> Problems to work on
1: Reproduce the passage about the ITC investigation of eVTOL aircraft imports between "For compliance engineering" and "classified at import.", inclusive.
2: Extend the article on the ITC's eVTOL patent investigation, picking up after its final sentence.

> Passage to read
The U.S. International Trade Commission instituted Investigation No. 337-TA-1499 on April 9, 2026, targeting imports of electric vertical takeoff and landing (eVTOL) aircraft, power systems, and components including battery cells and battery packs. Archer Aviation Inc. of San Jose, California filed the underlying complaint on March 10, 2026, under Section 337 of the Tariff Act of 1930 (19 U.S.C. 1337), alleging patent infringement by named respondents Joby Aero, Inc. and Joby Aviation, Inc., both based in Santa Cruz, California.
The complaint puts five U.S. patents at the center of the dispute: Patent Nos. 11,945,594; 12,162,614; 8,469,306; 12,103,404; and 12,472,087. The ITC's scope order identifies specific claims under investigation across all five patents, including claims 1, 6-16, and 22-30 of the '594 patent and claims 1-15 and 17-30 of the '087 patent. Archer Aviation is seeking both a limited exclusion order and cease and desist orders against the accused products.
Products in Scope: The ITC's plain language description defines accused products as "electric vertical takeoff and landing (eVTOL) aircraft, including hybrid eVTOL aircraft, power systems for eVTOL aircraft, and components thereof, including battery cells and/or battery packs."
For compliance engineering teams, this investigation creates immediate classification and screening challenges. Electric aircraft and their specialized components span multiple HTS chapters, and a limited exclusion order—if issued—would require systems to flag shipments matching the product description regardless of the underlying tariff classification. The hybrid nature of eVTOL aircraft further complicates matters, as power system components may enter under codes covering electric motors, lithium-ion batteries, or aircraft parts depending on how they're classified at import.
Compliance Alert: Section 337 exclusion orders are enforced by U.S. Customs and Border Protection at the port of entry. Unlike antidumping or countervailing duty orders tied to specific HTS codes, these orders target products by description and patent claims, requiring compliance teams to monitor ITC proceedings independently of tariff schedule updates.

> Entries provided
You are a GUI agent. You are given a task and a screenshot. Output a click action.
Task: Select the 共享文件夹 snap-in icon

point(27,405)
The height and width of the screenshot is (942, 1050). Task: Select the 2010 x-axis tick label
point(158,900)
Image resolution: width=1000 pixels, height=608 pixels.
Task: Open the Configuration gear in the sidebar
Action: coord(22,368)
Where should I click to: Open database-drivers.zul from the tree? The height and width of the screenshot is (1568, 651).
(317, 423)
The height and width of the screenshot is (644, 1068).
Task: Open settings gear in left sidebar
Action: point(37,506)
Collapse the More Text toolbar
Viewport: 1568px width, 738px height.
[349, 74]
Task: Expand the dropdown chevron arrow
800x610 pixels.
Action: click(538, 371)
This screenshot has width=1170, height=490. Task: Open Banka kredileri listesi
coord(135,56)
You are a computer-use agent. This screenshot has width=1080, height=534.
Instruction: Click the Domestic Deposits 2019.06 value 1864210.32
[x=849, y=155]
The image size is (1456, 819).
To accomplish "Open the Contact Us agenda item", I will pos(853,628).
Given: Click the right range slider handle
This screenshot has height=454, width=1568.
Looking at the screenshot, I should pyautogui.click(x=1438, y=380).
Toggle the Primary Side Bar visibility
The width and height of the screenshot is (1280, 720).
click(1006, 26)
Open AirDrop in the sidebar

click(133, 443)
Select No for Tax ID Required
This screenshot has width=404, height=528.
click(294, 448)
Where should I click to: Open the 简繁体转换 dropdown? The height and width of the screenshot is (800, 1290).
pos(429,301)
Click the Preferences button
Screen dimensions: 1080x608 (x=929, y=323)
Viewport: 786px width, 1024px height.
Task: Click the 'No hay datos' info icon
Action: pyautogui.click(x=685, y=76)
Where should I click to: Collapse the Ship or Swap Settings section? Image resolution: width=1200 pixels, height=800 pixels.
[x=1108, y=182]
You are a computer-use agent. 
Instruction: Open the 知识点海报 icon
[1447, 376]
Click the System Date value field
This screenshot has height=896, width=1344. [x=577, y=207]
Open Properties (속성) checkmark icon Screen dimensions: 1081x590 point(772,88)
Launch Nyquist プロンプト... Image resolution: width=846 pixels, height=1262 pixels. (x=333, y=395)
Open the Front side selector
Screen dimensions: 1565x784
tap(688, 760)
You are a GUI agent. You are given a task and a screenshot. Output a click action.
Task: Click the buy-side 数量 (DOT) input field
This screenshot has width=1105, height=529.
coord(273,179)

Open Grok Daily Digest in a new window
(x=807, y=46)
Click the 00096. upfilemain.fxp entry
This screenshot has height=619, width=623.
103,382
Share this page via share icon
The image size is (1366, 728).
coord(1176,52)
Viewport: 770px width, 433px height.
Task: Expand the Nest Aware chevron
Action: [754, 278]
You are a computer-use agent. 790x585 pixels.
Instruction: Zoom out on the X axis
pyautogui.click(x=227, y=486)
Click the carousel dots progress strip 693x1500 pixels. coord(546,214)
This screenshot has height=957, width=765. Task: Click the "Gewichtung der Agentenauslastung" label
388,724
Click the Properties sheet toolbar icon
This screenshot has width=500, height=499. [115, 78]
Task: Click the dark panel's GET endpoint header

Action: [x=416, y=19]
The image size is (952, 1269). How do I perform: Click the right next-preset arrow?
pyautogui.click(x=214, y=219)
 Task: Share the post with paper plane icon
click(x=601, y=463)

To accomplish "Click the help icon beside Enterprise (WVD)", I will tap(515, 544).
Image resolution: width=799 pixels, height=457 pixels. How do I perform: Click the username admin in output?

> Solved problems
1:
For compliance engineering teams, this investigation creates immediate classification and screening challenges. Electric aircraft and their specialized components span multiple HTS chapters, and a limited exclusion order—if issued—would require systems to flag shipments matching the product description regardless of the underlying tariff classification. The hybrid nature of eVTOL aircraft further complicates matters, as power system components may enter under codes covering electric motors, lithium-ion batteries, or aircraft parts depending on how they're classified at import.

2:
The timing matters for any organization with eVTOL supply chains touching U.S. borders. ITC Section 337 investigations typically conclude within 12-18 months, meaning exclusion orders could be in effect by late 2027. Compliance systems that rely solely on HTS code-based rate lookups will miss these patent-based import restrictions entirely. Teams need to build supplemental screening logic that cross-references product descriptions against active ITC orders—a data layer that most tariff APIs don't provide.
The investigation also names the Office of Unfair Import Investigations as a party, signaling that ITC staff attorneys will participate actively in the proceedings. Archer Aviation's complaint, supplemented on March 19, 2026, asserts that a domestic industry exists as required under 19 U.S.C. 1337(a)(2)—a prerequisite for any exclusion order. The Commission's electronic docket (EDIS) at edis.usitc.gov contains the non-confidential portions of all filings.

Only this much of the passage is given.